Time Series

Reference

https://www.kaggle.com/learn/time-series

Book Forecasting: Principles and Practice

Features

There are two kinds of features unique to time series

time-step features
- e.g. time dummy, which counts off time steps in the series from beginning to end.
lag features
- e.g. n-step lag

Common Patterns

trend (deterministic features)
seasonality (deterministic features)
- can be visualized with Periodogram
autocorrelation = the correlation a time series has with one of its lags
noise
non-stationary: the data will vary in accuracy at different time points

Components

Many time series can be closely described by an additive model of just three components, trend, seasons, and cycles, plus some essentially unpredictable, entirely random error:

series = trend + seasons + cycles + error

Forecasting

Defining the Forecasting Task

There are two things to establish before designing a forecasting model:
- what information is available at the time a forecast is made (features)
- the time period during which you require forecasted values (target)
example: a three-step forecasting task with a two-step lead time using five lag features

corresponding preprocessed dataframe

Common Multistep Forecasting Strategies

Multioutput model
- Use a model that produces multiple outputs naturally, with linear regression or neural networks, etc.
Direct strategy
- Train a separate model for each step in the horizon: one model forecasts 1-step ahead, another 2-steps ahead, and so on.
Recursive strategy
- Train a single one-step model and use its forecasts to update the lag features for the next step.
DirRec strategy
- A combination of the direct and recursive strategies: train a model for each step and use forecasts from previous steps as new lag features.

Forecasting methods

We can choose methods depending on the time series patterns

If the data exhibit stationarity properties
- use mean and covariance will be enough
If there is no trend nor seasonality
- naive forecasting:
  - the future values of a time series will be equal to the last observed value
- moving average:
  - sums up a series of time steps and the average will be the prediction for the next time step
If there is trend and/or seasonality:
- differencing (+moving average):
  - For example, if the seasonality period is 365 days, you will subtract the value at time t – 365 from the value at time t period and then use it to generate a moving average.
- smoothing (on top of differencing and moving average)
  - to avoid noise in differencing data, you can smooth out past values before adding them back to the time differenced moving average.

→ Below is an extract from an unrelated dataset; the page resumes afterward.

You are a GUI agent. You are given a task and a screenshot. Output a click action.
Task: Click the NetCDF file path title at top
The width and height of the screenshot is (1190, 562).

There are two ways to do this:
    - Trailing windows - This refers to getting the mean of past values to smooth out the value at the current time step. For example, getting the average of t=0 to t=6 to get the smoothed data point at t=6.
    - Centered windows - This refers to getting the mean of past and future values to smooth out the value at the current time step. For example, getting the average of t=0 to t=6 to get the smoothed data point at t=3.
  - exponential smoothing
    - forecasts are equal to a weighted average of past observations and the corresponding weights decrease exponentially as we go back in time
- autoregression
- ARIMA (autoregressive integrated moving average)
  - ARIMA models combine two approaches:
    - AutoRegressive model: forecasts correspond to a linear combination of past values of the variable.
    - Moving Average model: forecasts correspond to a linear combination of past forecast errors.
  - Both model require the time series to be stationary, differencing (Integrating) the time series may be a necessary step, i.e. considering the time series of the differences instead of the original one.
- SARIMA (Seasonal ARIMA)
  - extends the ARIMA by adding a linear combination of seasonal past values and/or forecast errors.
- Prophet:
  - a forecasting method developed by Facebook that uses a decomposable time series model with components for trend, seasonality, and holidays.
- Long Short Term Memory

Partitioning in Time Series

Roll-forward partitioning: start with a short training period, and we gradually increase it, say by one day at a time, or by one week at a time. At each iteration, we train the model on a training period. And we use it to forecast the following day, or the following week, in the validation period.